What is being asked - Identify each line below that contains the word "label", and copy it out.

Exercise materials -
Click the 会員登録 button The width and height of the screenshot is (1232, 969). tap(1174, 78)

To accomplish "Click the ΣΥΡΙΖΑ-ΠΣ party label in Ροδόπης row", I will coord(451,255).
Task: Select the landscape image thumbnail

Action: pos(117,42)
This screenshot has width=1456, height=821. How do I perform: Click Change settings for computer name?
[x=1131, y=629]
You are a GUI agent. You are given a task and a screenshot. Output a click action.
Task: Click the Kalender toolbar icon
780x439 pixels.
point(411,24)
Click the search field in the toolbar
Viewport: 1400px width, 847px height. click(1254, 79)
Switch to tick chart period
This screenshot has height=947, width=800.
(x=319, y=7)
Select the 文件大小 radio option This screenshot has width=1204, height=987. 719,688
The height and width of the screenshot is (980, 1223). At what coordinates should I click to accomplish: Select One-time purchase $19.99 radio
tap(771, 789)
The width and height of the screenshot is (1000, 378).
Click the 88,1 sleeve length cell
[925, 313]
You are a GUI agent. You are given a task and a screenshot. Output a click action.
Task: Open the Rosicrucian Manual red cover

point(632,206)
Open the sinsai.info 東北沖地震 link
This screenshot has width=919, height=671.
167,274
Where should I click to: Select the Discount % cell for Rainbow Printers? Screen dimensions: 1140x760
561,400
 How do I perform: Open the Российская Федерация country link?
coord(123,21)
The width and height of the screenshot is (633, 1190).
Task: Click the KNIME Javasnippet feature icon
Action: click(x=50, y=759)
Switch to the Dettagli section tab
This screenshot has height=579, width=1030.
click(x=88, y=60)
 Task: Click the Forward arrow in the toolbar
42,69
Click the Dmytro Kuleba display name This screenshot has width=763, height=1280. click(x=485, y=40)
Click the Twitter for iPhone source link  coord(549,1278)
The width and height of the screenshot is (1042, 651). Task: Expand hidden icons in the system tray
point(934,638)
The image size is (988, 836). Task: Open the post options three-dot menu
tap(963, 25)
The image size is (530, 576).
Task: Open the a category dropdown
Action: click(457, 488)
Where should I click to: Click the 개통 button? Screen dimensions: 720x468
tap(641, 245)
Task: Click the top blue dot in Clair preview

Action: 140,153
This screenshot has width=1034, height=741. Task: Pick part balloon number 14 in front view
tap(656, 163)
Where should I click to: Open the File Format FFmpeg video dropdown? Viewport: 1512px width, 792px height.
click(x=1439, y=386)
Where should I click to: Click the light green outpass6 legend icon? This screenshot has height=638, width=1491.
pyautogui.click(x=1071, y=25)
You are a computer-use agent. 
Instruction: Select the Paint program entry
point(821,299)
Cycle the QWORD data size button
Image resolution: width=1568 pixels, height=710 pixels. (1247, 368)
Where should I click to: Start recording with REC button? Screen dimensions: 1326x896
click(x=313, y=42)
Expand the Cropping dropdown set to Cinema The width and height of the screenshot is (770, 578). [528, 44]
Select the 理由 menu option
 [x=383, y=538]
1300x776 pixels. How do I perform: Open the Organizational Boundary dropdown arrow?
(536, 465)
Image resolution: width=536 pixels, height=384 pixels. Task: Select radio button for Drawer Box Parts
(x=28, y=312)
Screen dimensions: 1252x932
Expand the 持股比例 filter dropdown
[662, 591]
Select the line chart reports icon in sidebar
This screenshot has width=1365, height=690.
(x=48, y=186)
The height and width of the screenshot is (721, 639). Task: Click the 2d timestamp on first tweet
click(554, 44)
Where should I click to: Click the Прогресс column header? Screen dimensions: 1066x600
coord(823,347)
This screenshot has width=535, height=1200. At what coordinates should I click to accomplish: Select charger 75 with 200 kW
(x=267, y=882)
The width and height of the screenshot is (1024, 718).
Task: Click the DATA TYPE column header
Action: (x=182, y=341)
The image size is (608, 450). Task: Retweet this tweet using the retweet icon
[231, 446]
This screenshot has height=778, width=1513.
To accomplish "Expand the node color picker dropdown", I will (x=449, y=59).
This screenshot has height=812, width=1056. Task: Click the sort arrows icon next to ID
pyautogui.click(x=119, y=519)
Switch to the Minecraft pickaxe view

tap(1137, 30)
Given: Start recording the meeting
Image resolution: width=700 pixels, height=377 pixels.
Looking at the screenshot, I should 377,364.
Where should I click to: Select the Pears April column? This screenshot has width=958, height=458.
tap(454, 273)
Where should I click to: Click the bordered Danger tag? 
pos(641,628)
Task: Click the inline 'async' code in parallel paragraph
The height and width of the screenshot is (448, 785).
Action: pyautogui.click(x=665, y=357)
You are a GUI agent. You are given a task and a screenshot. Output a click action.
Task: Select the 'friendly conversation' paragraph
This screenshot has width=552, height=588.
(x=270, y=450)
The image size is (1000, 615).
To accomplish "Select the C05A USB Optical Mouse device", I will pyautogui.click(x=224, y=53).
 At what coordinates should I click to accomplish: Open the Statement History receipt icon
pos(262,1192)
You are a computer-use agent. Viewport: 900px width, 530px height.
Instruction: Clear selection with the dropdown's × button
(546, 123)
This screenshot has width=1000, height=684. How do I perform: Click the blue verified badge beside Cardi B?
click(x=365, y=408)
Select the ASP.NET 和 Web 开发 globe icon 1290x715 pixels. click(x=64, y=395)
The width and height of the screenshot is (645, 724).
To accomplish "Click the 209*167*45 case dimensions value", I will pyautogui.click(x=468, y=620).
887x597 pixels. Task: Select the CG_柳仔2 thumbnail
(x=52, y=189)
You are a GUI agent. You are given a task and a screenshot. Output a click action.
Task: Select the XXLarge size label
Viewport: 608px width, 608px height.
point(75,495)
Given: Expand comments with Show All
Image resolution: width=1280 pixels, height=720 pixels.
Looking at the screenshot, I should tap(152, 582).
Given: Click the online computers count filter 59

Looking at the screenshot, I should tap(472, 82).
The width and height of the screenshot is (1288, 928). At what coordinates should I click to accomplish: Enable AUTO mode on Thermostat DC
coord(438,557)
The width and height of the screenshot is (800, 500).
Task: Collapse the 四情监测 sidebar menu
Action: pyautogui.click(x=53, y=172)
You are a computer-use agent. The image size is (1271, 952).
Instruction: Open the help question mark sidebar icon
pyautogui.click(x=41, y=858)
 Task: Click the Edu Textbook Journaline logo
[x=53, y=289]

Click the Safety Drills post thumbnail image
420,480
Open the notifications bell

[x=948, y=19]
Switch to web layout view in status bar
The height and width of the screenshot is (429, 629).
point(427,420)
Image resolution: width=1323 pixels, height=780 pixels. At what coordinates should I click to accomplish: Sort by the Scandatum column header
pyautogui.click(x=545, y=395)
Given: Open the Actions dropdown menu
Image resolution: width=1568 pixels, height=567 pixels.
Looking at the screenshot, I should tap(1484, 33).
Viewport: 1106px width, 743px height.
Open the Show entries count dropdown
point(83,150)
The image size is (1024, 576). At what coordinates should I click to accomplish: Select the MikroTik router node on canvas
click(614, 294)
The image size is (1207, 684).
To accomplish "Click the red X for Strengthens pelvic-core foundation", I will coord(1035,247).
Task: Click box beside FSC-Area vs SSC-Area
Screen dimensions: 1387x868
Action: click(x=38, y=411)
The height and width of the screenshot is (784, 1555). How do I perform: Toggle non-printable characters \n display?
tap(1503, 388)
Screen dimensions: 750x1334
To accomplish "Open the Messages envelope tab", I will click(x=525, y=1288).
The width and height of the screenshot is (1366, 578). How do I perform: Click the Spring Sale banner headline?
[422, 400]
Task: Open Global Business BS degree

Exercise result -
To accomplish "Click the ΣΥΡΙΖΑ-ΠΣ party label in Ροδόπης row", I will coord(451,255).
Task: Select the XXLarge size label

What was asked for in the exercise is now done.